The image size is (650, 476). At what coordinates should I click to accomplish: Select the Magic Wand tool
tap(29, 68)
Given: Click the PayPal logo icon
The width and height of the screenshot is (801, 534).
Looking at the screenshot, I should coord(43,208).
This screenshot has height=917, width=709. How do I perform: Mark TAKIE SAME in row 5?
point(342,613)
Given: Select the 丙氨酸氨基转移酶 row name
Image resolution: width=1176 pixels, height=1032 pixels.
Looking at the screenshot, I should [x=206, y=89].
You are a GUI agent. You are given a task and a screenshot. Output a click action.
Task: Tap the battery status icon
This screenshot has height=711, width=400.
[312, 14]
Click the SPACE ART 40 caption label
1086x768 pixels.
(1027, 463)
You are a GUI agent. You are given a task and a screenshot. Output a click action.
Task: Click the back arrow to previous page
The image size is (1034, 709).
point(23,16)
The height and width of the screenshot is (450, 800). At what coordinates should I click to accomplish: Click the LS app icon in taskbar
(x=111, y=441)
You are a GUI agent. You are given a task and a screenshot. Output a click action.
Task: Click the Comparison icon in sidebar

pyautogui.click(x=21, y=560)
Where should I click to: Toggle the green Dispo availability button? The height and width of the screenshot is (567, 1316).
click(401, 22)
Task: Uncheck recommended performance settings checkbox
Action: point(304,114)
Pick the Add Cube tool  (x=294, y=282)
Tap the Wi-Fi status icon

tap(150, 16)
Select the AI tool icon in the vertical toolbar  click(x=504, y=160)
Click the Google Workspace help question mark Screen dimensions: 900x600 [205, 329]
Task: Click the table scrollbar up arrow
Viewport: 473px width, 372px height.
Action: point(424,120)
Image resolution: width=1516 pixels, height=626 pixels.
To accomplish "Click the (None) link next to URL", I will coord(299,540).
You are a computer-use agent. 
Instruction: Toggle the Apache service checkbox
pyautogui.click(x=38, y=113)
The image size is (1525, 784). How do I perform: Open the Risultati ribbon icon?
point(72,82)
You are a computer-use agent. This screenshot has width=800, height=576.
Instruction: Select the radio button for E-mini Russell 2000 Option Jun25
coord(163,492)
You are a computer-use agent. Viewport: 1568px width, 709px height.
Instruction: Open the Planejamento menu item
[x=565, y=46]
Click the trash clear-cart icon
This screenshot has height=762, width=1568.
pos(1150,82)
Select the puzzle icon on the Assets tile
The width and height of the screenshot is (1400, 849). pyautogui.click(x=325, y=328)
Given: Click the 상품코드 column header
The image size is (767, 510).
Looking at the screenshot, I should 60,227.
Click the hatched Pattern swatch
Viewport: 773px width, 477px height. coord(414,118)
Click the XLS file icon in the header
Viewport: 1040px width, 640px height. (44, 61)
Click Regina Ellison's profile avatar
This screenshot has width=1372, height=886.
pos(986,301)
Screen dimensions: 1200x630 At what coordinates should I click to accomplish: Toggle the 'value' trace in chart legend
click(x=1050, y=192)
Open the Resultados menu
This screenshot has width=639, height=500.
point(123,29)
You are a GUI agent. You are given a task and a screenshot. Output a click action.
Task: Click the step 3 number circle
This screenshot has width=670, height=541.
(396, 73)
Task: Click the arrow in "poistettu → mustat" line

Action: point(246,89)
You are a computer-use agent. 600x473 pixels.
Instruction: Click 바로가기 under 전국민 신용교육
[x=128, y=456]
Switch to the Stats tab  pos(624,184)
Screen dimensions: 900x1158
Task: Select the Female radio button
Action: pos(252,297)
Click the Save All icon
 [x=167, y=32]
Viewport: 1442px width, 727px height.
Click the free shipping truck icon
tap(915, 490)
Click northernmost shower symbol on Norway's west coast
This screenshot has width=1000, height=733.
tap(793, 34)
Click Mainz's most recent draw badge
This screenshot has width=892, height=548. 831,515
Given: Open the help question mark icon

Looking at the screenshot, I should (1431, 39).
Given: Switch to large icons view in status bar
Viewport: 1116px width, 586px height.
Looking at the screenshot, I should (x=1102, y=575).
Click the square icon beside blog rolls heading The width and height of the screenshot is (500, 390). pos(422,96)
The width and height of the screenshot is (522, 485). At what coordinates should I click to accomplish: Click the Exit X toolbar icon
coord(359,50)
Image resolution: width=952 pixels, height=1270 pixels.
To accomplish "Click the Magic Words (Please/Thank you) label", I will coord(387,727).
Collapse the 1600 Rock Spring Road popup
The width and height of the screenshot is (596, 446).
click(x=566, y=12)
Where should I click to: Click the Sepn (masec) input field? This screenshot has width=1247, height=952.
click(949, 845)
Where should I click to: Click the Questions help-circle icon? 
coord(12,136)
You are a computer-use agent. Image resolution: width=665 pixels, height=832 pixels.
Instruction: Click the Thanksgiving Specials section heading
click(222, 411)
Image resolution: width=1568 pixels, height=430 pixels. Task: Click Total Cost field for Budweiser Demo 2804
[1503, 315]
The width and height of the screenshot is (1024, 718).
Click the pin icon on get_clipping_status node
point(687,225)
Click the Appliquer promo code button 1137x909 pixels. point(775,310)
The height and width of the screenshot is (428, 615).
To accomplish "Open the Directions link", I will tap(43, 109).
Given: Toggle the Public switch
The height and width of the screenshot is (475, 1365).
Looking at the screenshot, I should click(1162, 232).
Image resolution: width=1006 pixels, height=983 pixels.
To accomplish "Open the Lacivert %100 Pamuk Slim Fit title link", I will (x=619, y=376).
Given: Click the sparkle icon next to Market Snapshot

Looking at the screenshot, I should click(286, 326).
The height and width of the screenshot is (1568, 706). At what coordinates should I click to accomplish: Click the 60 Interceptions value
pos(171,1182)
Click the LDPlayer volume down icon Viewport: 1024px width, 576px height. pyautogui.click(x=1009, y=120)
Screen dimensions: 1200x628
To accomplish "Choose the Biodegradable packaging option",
※
◆ Your task
Only a number is expected here: how many lines above contain the word "computer".

◆ Answer space
5